Sur le plan sécuritaire, il est épaulé par deux de ses fils, Saddam, son successeur désigné et vice-commandant de l’ANL, et Khaled, chef d’état-major.
Dans un immense bureau d’un luxueux palais de Benghazi, Belgacem Haftar, ingénieur de 46 ans, vante les réalisations du Fonds créé début 2024 et devenu le bras économique des autorités de l’Est.
L’autocrate Kadhafi « n’a pas réalisé en 40 ans ce que nous avons accompli en termes de projets en seulement deux ans », assure cet homme de haute stature, au calme imposant.
Le Fonds, lancé pour rebâtir Derna où des milliers de personnes ont péri dans la tempête Daniel en septembre 2023, était initialement doté de 10 milliards de dinars (1,6 milliard d’euros).
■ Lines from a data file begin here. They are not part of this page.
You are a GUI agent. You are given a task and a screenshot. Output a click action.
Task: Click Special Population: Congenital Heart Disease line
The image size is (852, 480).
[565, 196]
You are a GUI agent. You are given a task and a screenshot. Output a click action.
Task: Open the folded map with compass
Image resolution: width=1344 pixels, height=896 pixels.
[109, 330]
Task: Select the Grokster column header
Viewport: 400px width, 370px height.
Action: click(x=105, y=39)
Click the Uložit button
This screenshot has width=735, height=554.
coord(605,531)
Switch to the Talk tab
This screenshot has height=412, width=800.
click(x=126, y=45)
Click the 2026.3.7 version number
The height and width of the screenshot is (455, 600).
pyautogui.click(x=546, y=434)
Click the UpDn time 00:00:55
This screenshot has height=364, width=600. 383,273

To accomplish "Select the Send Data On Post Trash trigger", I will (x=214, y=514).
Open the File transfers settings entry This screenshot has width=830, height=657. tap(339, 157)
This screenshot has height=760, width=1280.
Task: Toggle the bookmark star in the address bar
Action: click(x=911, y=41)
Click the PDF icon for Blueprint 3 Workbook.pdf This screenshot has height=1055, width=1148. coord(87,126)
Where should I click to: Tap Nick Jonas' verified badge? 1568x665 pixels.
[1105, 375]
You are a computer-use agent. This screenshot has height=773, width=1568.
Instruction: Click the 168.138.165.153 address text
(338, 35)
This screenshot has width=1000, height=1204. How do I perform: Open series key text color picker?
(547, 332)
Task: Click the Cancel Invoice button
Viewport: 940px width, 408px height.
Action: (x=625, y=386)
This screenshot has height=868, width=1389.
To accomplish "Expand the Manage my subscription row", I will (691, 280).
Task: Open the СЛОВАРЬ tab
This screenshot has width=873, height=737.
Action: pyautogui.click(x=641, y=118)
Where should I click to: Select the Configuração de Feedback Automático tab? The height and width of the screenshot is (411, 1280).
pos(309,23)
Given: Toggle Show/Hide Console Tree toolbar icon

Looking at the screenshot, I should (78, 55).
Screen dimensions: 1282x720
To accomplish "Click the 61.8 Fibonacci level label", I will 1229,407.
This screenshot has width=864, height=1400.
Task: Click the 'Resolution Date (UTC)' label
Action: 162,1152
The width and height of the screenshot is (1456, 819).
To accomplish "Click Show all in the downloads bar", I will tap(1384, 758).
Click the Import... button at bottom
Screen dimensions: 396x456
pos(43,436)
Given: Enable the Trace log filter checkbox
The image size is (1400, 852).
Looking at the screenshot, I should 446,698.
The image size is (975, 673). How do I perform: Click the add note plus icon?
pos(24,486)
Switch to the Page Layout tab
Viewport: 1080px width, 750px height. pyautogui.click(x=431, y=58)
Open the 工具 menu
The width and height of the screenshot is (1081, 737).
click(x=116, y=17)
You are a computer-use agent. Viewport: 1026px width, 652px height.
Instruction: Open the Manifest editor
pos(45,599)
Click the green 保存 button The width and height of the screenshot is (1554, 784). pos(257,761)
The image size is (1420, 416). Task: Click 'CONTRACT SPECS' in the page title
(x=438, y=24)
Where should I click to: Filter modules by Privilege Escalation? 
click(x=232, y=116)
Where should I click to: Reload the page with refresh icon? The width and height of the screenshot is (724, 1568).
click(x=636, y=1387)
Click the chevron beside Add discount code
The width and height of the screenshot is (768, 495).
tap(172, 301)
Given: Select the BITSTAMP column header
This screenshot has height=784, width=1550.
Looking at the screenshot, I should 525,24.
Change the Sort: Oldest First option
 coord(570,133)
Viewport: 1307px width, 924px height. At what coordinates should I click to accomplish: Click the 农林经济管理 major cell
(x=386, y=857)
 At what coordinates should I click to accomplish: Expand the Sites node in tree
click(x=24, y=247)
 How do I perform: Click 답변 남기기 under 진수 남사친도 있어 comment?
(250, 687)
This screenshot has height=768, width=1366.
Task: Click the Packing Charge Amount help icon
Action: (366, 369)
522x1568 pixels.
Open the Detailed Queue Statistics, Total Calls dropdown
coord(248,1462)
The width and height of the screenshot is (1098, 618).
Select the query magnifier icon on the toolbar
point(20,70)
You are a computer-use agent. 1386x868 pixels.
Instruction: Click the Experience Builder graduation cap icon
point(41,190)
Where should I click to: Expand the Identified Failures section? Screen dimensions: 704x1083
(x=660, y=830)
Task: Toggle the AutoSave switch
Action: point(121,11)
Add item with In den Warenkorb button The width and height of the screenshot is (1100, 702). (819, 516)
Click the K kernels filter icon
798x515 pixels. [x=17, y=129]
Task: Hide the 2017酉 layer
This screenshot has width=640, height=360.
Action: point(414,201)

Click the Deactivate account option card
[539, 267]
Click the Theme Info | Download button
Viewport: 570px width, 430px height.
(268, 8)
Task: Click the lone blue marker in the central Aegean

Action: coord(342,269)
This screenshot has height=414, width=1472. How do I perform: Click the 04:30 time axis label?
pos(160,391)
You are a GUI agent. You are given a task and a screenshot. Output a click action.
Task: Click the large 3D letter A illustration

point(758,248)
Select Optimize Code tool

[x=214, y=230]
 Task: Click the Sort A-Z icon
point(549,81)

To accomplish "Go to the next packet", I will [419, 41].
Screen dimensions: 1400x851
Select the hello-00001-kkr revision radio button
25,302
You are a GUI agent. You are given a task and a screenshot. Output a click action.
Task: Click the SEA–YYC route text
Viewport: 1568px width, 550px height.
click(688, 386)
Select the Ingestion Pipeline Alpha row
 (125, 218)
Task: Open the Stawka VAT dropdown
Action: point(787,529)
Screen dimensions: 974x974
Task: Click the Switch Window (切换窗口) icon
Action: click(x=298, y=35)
Il a depuis été transformé en Fonds pour le Développement et la Reconstruction de la Libye (FDRL).
Construire pour se légitimer
C’est dans les zones progressivement conquises à partir de 2016 par le clan Haftar que se concentrent les gisements et terminaux pétroliers d’un pays abritant les plus importantes réserves prouvées d’Afrique (48,4 milliards de barils).
En y lançant de multiples projets, le Fonds entend « rattraper les années perdues » sous le pouvoir de Mouammar Kadhafi, souligne Belgacem Haftar.
A l’heure où plusieurs médias affirment que les Etats-Unis, via leur émissaire pour l’Afrique, Massad Boulos, oeuvrent à un rapprochement entre Est et Ouest, ces réalisations illustrent aussi une volonté des Haftar de se donner une légitimité politique en démontrant leurs capacités de gestion.
Depuis 15 ans, les infrastructures de base (eau potable, égouts, télécommunications, électricité …) et des « secteurs essentiels » comme l’éducation et la santé ont continué d’être « complètement négligés », affirme Belgacem Haftar.
« Le nombre et le niveau des projets en cours répondent à la question de savoir où l’argent est dépensé », oppose-t-il aux accusations d’experts contre le Fonds, faisant état d’une gestion opaque échappant à tout contrôle, voire de malversations et détournements.
Pour justifier une absence d’appels d’offres publics à Derna, il défend la nécessité d’aller vite compte tenu de l’ampleur des dévastations et d’éviter des procédures trop bureaucratiques.
« Ce qui témoigne de la transparence », c’est « ce que nous avons mis en oeuvre sur le terrain », argue M. Haftar.
Chaque contrat du FDRL avec des entreprises est actuellement « audité par les instances appropriées » existant à Tripoli et les paiements se font à travers la Banque centrale, assure-t-il.
« Immenses » besoins
Le Fonds a, selon lui, permis de restaurer « la confiance entre le citoyen et l’Etat par la mise en oeuvre de projets nécessaires » après « des années de détournements des deniers publics ».
Belgacem Haftar assistait vendredi à la répétition d’une fête scolaire organisée dans le stade géant, flambant neuf de Benghazi. Après des selfies avec parents et enfants, une fillette est venue lui présenter les doléances de sa famille sur un petit papier.
Pour l’ingénieur, le Fonds pourrait étendre, « si les autorités le demandent », son action à l’Ouest, qui abrite une population importante et la capitale, et où « les besoins sont immenses » en termes d’infrastructures.
Il faudrait néanmoins que s’apaisent les relations acrimonieuses avec le Premier ministre Dbeibah, que Belgacem Haftar accuse de n’avoir « réalisé aucun projet à l’échelle de l’Etat libyen » en cinq ans de pouvoir.
De son côté, M. Dbeibah dénonçait en février d’énormes dépenses « hors budget » dans l’Est ces trois dernières années.
Mais mi-avril, sous égide américaine, un premier budget unifié depuis 13 ans, visant une meilleure répartition des ressources, a été adopté.
Est-ce un pas vers une hypothétique réconciliation ?
La loi de finances prévoit dans tous les cas, précise M. Haftar, « 20 milliards de dinars » (environ 2,7 mds EUR) d’investissements dans l’Ouest et autant pour l’Est et le Sud où le Fonds entend poursuivre ses « projets stratégiques ».